Wikimedia Cloud Services team/EnhancementProposals/2023 Openstack deployment workflow

Tracked in Phabricator
Task T326758

This page contains information about the 2023 WMCS team project to evaluate how we deploy openstack for Cloud VPS.

Context

The context which applies to this project.

Why doing this research

There were a number of indicators that pointed that doing this research was beneficial to us:

We currently deploy openstack with a combo of custom puppet code + Debian osbpo packages, which may not be a very supported combo upstream or by any other openstack community actors.
Our current openstack deployment utilizes a simple flat networking setup that requires usage of a now seemingly 'deprecated' / 'experimental' technology in upstream Openstack, see T326373: Neutron linuxbridge 'experimental' in Zed.
It also prevents us from adopting useful features, that cause issues or limitations when adopting new features, such as:
- Tenant networking, see T270694: CloudVPS: introduce tenant networks.
- Octavia (load balancers), see T321220: Openstack Magnum network setup.

Fixing these problems (and others, see additional context below) is not trivial, and redeploying our cloud from scratch may in fact be easier, specially if using automated / repeatable methods supported by upstream and other cloud operations in the openstack community / industry.

Current model (legacy)

When this project started the workflow/deployment paradigm was as follow:

bare metal hardware provisioning via WMF SRE workflows
puppet roles/profiles
- with no automated instrumentation of the openstack DB
server layout (cloudcontrol, cloudvirt, cloudnet, cloudrabbit, etc)
osbpo deb packages, see http://osbpo.debian.net/deb-status/
edge network model (cloudsw <-> cloudgw)
ceph storage cluster on baremetal, managed by puppet as a separate entity
a number of local customization and hacks, see Portal:Cloud_VPS/Admin/Local_customization_and_hacks.

Pain points

This current model (legacy) had a few pain points that we would like to improve:

no automation whatsoever for deploying or upgrading
no automation for maintaining DB schemas in sync with upstream
difficult upgrades, requiring manual updates to our puppet roles/profiles
difficult introduction of new openstack components, need to write a lot of puppet code
apparent (or perceived) low community adoption of osbpo deb packages exposes us to support failure scenarios
all local customization and hacks marked as 'technical debt'

Things to keep

Also, the current model (legacy) had some stuff that worth keeping, and we would like to still integrate some pieces of it, namely:

bare metal hardware provisioning via puppet and other WMF SRE workflows.
current server layout (cloudcontrol, cloudvirt, cloudnet, cloudrabbit, etc)
edge network model (cloudsw <-> cloudgw)
ceph storage cluster on baremetal, managed by puppet as a separate entity
some of our local customizations and hacks, the few things that make our openstack Cloud VPS
all local customization and hacks marked as 'worth keeping'

Open questions

There are a number of open questions that should be considered as part of the context for this projects.

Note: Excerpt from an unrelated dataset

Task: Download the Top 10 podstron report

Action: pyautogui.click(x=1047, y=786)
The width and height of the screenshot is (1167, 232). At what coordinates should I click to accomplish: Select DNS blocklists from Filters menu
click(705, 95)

Upgrades impact to users: in a potential new model, what downtime it introduces for end users when performing an upgrade from openstack version N to N+1.
Migrations impact to users: if adopting a new model, how such migration from old to new model will impact users.
Full automation: if adopting a new model with more focus on automation, we would like to get all the benefits of it. We would likely want to have the option to redeploy the whole cloud at any time, and in particular, during upgrades.
Timeline: if adopting a new model, an estimation of time that it will take for the team to complete the migration to it.
Sustainability: if adopting a new model, we would like to make sure that whatever that model is, is sustainable with the resourcing the WMCS team has (hardware resources, datacenter, human resources, etc)

Final proposal

After the evaluation, the top three options could ranked as follow:

. openstack-helm: with a baremetal kubernetes undercloud.
. kolla-ansible: the simplest and most convenient way to deploy to baremetal (apparently)
. openstack-ansible: similar to the above, but apparently a bit more cumbersome to operate (or at least, to experiment with)

Therefore the recommendations would be to try adopting openstack-helm.

Final proposal: a new model

This could be our new model if adopting openstack-helm.

In general, the new model integrates well with the context described in the section above, including the ceph storage farm, the hardware provisioning lifecycle, etc.

Some details worth noting follow.

New model: puppet layout

Since most of the logic to set up openstack itself would be under now openstack-helm control, the puppet mission would be reduced to ensure kubernetes itself can run in the cluster.

The puppet code for that already exists, which is in use by Toolforge (kubeadm).

New model: hardware

The hardware layout footprint would be nearly identical to the current (legacy) model.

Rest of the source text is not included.